* START PASSAGE SHOWN *

The first and most public face of terrorism is claimed by groups such as Ansar Bayt al-Maqdis and Ajnad Misr, perpetrating deadly attacks and garish bombings. Authorities link these activities to the Muslim Brotherhood, but have yet to conclusively prove this accusation. In response, the Brotherhood reiterated its commitment to absolute peacefulness.

The second and more nuanced face of terrorism is claimed by groups such as the Execution and Molotov movements, as described by the Washington Institute’s Eric Trager. They are movements whose tactics are closer to vandalism, with some calling for the targeting of police officials, or their property. No matter the degree to which they desire the death of security figures for their role in dispersing the pro-Morsi Raba’a al-Adaweya sit-in, in strategy they seek to employ lower level violence and generally ‘terrorize’.

This second type of terrorism has recently been endorsed by a Muslim Brotherhood-friendly cleric. But strategically, he backs away from the first.

Sheikh Mohamed Abdel Maqsoud Afifi is the deputy head of the Salafi Legitimate Authority for Rights and Reform, of which the Brotherhood’s Khairat al-Shater was a prominent member. He is also the brother of Adel Abdel Maqsoud Afifi, founder of the Salafi Asala Party which ran with Nour in the parliamentary elections but allied closely with Mohamed Morsi during his presidency. In the run-up to the Tamarod protests of June 30, the precursor to Morsi’s removal, the sheikh called these demonstrators ‘unbelievers.’

Recently on the Istanbul-based pro-Brotherhood channel named Raba’a Sheikh Afifi called on Muslims to resist the coup, but not with weapons. “This will enable them to commit their crimes against us with full freedom,” he said. 

It is not that the use of weapons is wrong, however. Afifi quotes the 10th Century jurist Ibn Hazm to say that such fighting is prohibited if it will not prove victorious. Since the security forces are better armed, this strategy will backfire, he explains.

“All we can try to do is terrorize them,” Afifi continues, “by burning their cars, threatening them, burning their homes, and other such efforts.” He says this is consistent with peaceful resistance and alleges it is legitimate under sharia law.

The verse he relies on – at least for the latter – is Qur’an 8:60, which states: “And prepare against them whatever you are able of power and of steeds of war, by which you may terrify the enemy of God.” The word for ‘terrify’ in Arabic is the root of the word for ‘terrorism,’ but the context is of war. From Native American war paint to the US ‘Shock and Awe’ campaign in Iraq, the tactic is common. If the enemy can be frightened into submission – by whatever means – the battle is rendered easier, and prolonged fighting might not even be necessary.

Even so, the idea is uncertain to at least one of the sheikh’s followers. “It is a way among many ways to resist the coup,” said Hani Fawzi, general-secretary of the Asala Party, very hesitantly. “But maybe it will work only five or ten percent.”

* END PASSAGE SHOWN *

[GIVEN INSTRUCTION 1]
Answer these questions about the passage on two faces of terrorism.
(a) Which groups claim the first and most public face of terrorism?
(b) Which jurist does Afifi quote, and in what century did that jurist live?
(c) What position does Hani Fawzi hold?
The passage and the entries that follow it are unrelated material.

* START EXCERPTED DATA *

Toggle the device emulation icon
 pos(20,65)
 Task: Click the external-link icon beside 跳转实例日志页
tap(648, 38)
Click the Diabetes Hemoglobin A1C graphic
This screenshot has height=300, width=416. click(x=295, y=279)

* END EXCERPTED DATA *
* START EXCERPTED DATA *

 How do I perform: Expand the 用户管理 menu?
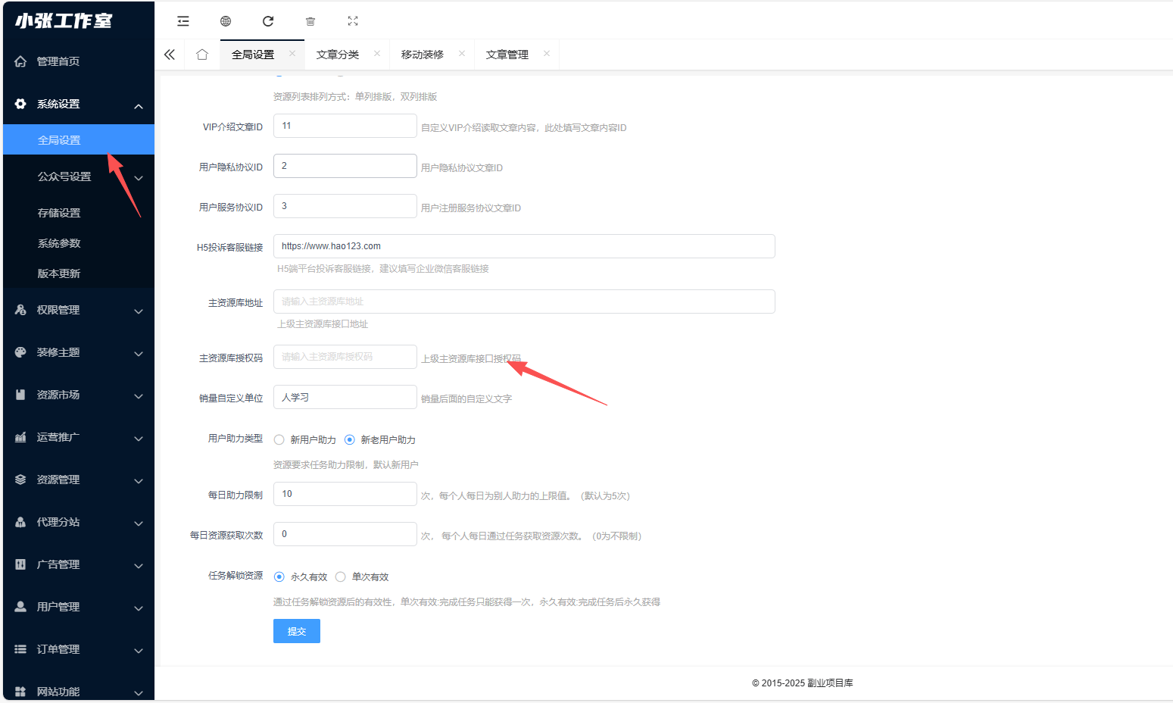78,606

* END EXCERPTED DATA *

[GIVEN INSTRUCTION 2]
Filter the entries, keeping every line that contains the string "icon".

[FULL ANSWER 1]
(a) Ansar Bayt al-Maqdis and Ajnad Misr
(b) Ibn Hazm, a 10th Century jurist
(c) General-secretary of the Asala Party

[FULL ANSWER 2]
Toggle the device emulation icon
 Task: Click the external-link icon beside 跳转实例日志页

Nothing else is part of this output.